'Performance strategies for selecting large amounts of data from child tables

I have a fairly standard database structure for storing invoices and their line items. We have an AccountingDocuments table for header details, and AccountingDocumentItems child table. The child table has a foreign key of AccountingDocumentId with associated non-clustered index.

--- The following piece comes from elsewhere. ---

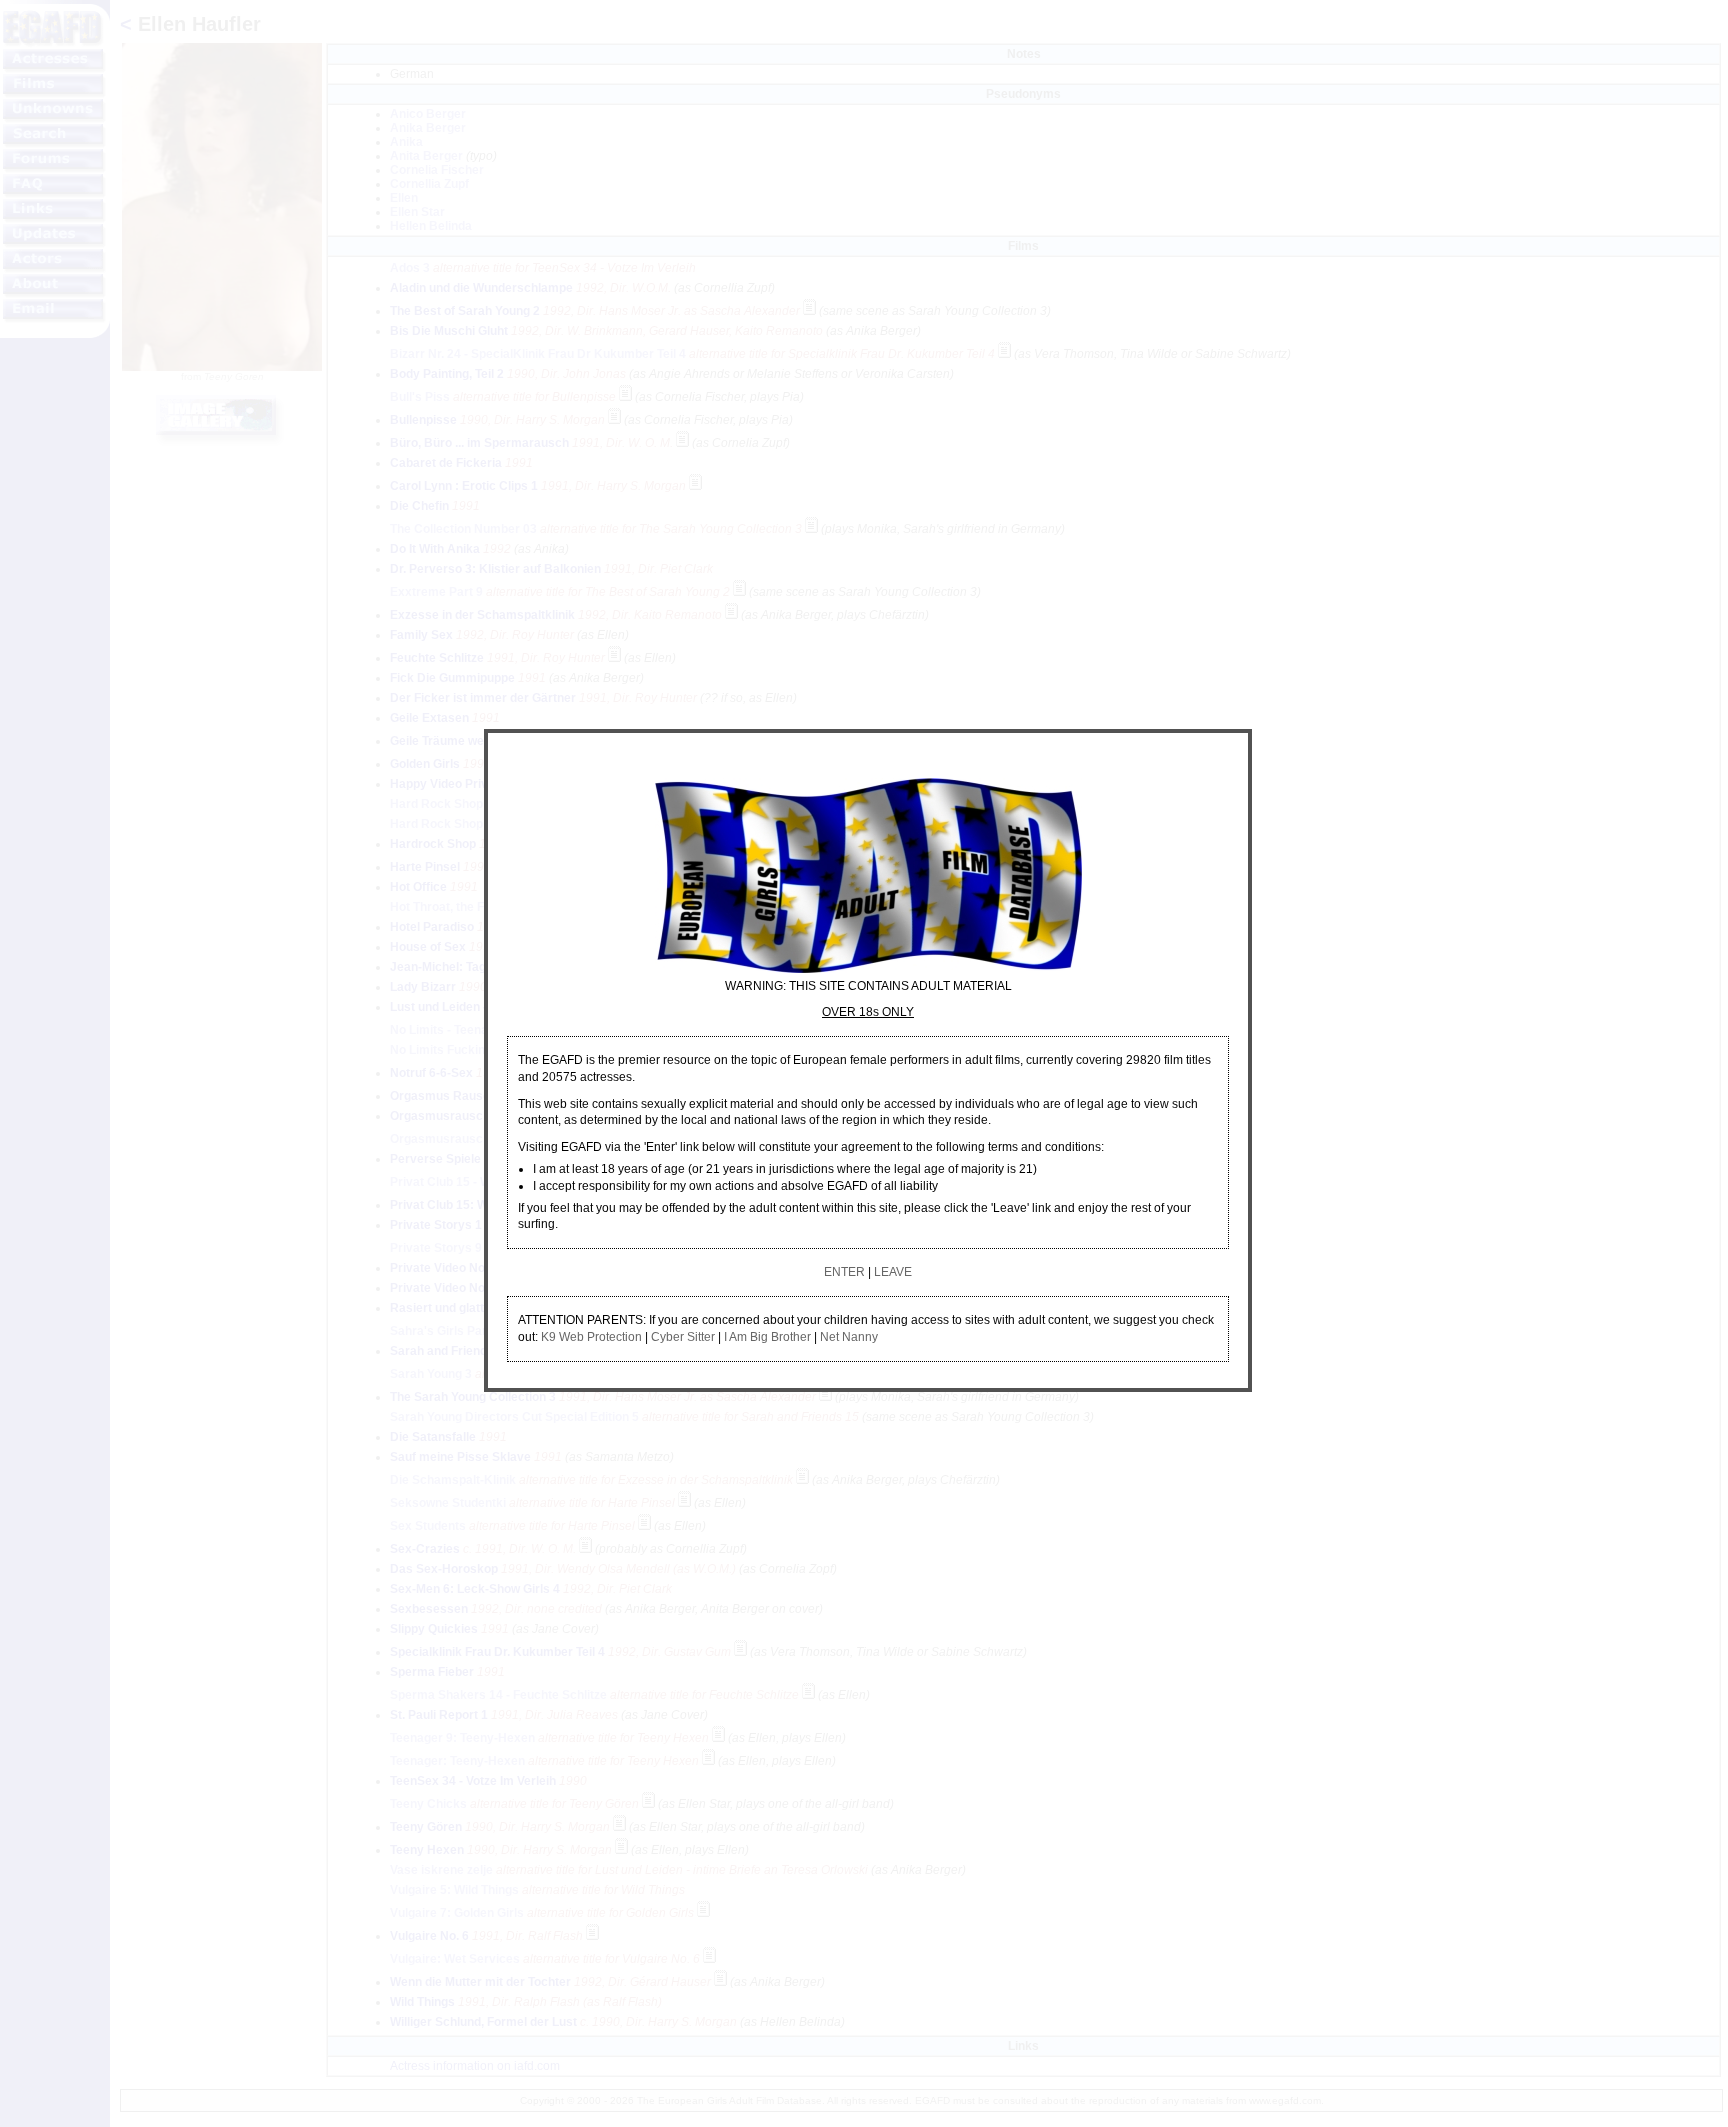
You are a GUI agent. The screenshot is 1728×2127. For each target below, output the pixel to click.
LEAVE (893, 1272)
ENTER (844, 1272)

Most of our Sales reports need to select almost all the columns in the child table, based on a passed date range and branch. So the basic query would be something like:

SELECT
    adi.TotalInclusive,
    adi.Description, etc.
FROM
    AccountingDocumentItems adi
LEFT JOIN AccountingDocuments ad on ad.AccountingDocumentId=adi.AccountingDocumentId
WHERE
    ad.DocumentDate > '1 Jan 2022' and ad.DocumentDate < '5 May 2022'
AND
    ad.SiteId='x'

This results in an index seek on the AccountingDocuments table, but due to the select requirements on AccountingDocumentItems we're seeing a full index scan here. I'm not certain how to index the child table given the filtering is taking place on the parent table.

At present there are only around 2m rows in the line items table, and the query performs quite well. My concern is how this will work once the table is significantly larger and what strategies there are to ensure good performance on these reports going forward.

I'm aware the answer may be to simply keep adding hardware, but want to investigate alternative strategies to this.